Jadi, dokter Haris adalah ayah kandungnya?

Seketika dadanya dipenuhi amarah.

"Dewa?! Lagi apa Nak?"

Rupanya Danila sudah pulang, dia mendapati anak laki-lakinya sedang berdiri di depan lemari pakaian.

"Kok, enggak bobo siang sama Dini?"

Danila heran karena Dewa tidak menjawab pertanyaannya, anak lelaki berusia tujuh tahun itu berdiri mematung sambil memegang kerta putih.

Apa?! Kertas?

Danila bergegas merampas kertas itu dari Dewa.

"Kenapa kamu buka? Kamu sudah janji sama Ibu, ingat? Tiga hari lagi Dewa, hanya tiga hari. Kenapa tidak sabar menunggu?"

Danila tidak menyadari dirinya sedang berbicara kasar pada sang anak. Dia panik Dewa sudah mengetahui apa yang disimpannya selama ini.

"Jadi dia ayahku?"

"Jadi dia ayahku?!"

Dewa bertanya dengan penuh kemarahan.

"Kenapa dia ayahku? Kenapa dia harus jadi ayahku?!"

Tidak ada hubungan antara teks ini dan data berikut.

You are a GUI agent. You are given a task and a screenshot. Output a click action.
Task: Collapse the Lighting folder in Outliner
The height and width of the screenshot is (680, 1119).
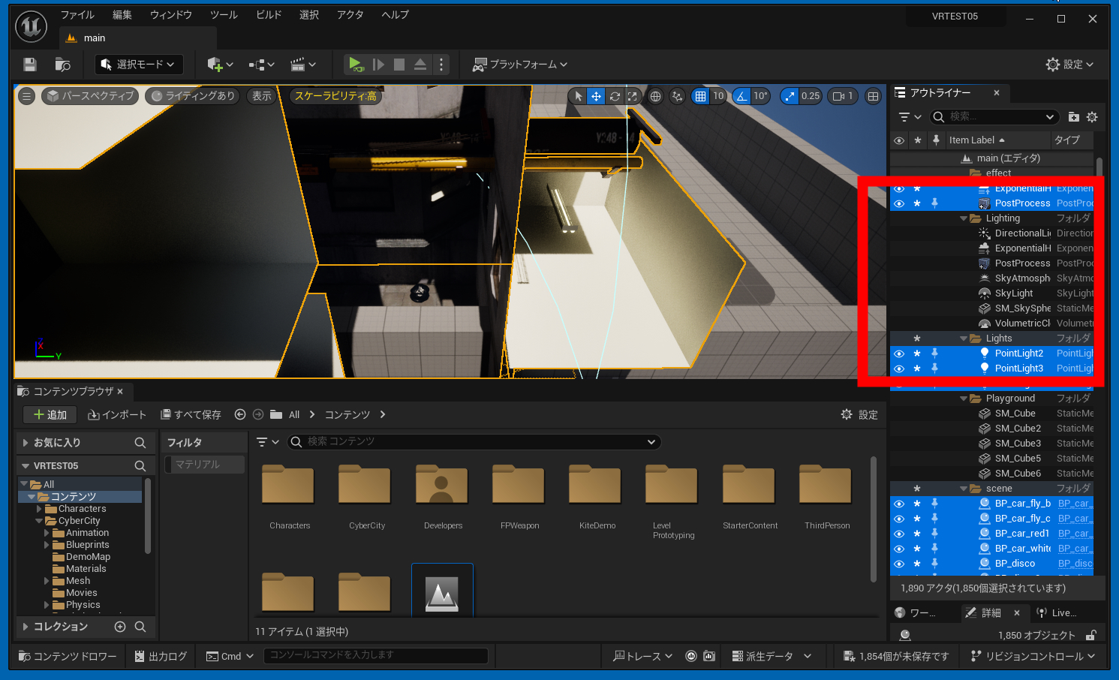pyautogui.click(x=964, y=218)
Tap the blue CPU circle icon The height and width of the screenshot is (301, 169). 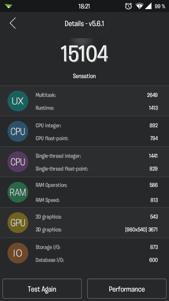pyautogui.click(x=18, y=131)
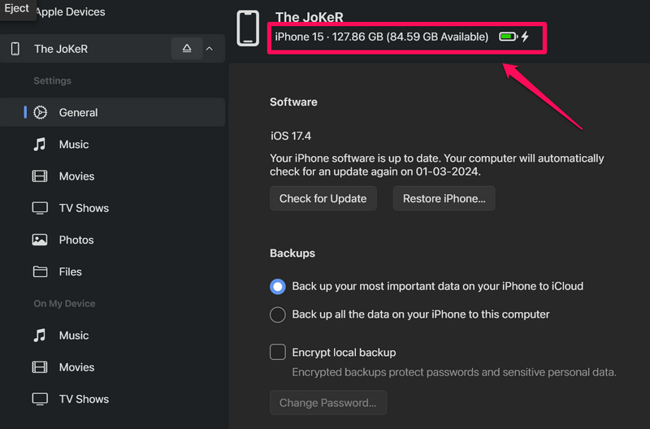
Task: Open On My Device Movies section
Action: 76,367
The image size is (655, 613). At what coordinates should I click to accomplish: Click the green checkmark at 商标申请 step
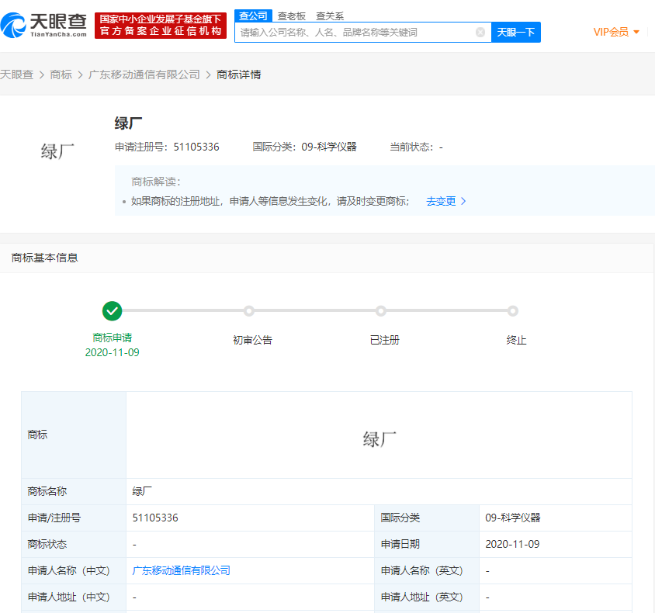(113, 311)
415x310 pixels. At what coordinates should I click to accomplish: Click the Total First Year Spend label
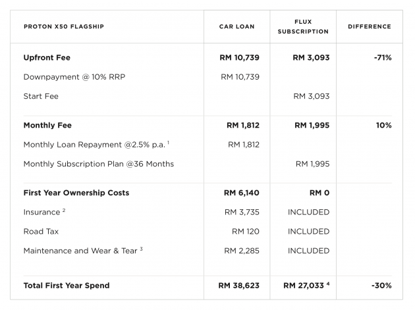click(67, 286)
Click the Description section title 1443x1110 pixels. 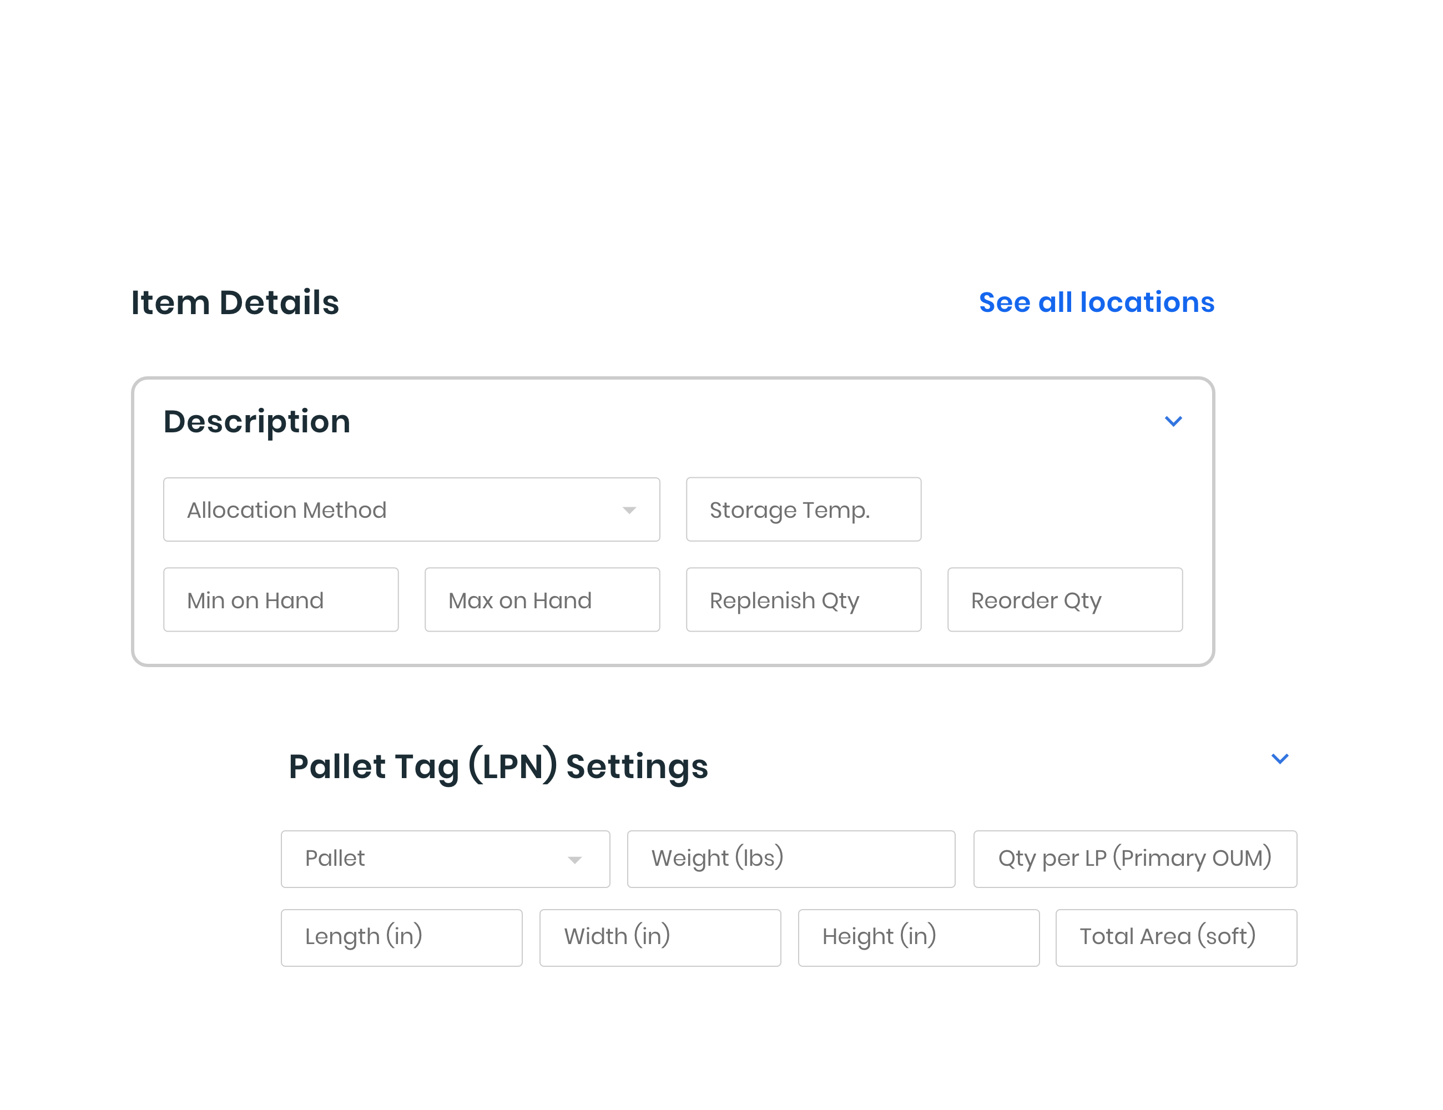coord(256,422)
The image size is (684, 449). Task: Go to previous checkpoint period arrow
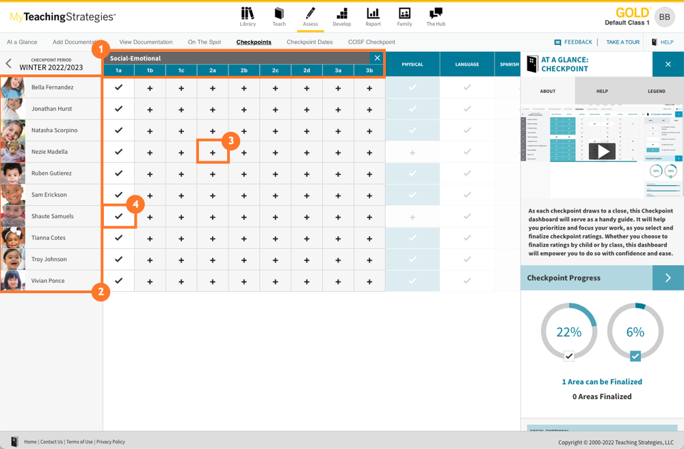click(x=9, y=64)
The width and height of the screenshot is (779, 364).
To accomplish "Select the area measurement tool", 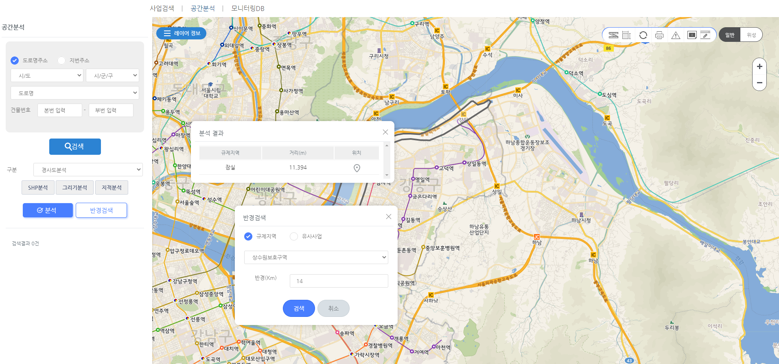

Danila tercengang, dia heran melihat putranya begitu diliputi kemarahan.

"Dewa, ada apa, Sayang?"

"Aku enggak mau! Aku enggak mau dia jadi ayahku! Huuhuuhuu."

Danila memeluk anak laki-lakinya yang tiba-tiba  menangis meraung-raung. Sementara itu, anak perempuan yang memiliki wajah serupa dengan Dewa meneteskan air mata di atas pembaringan.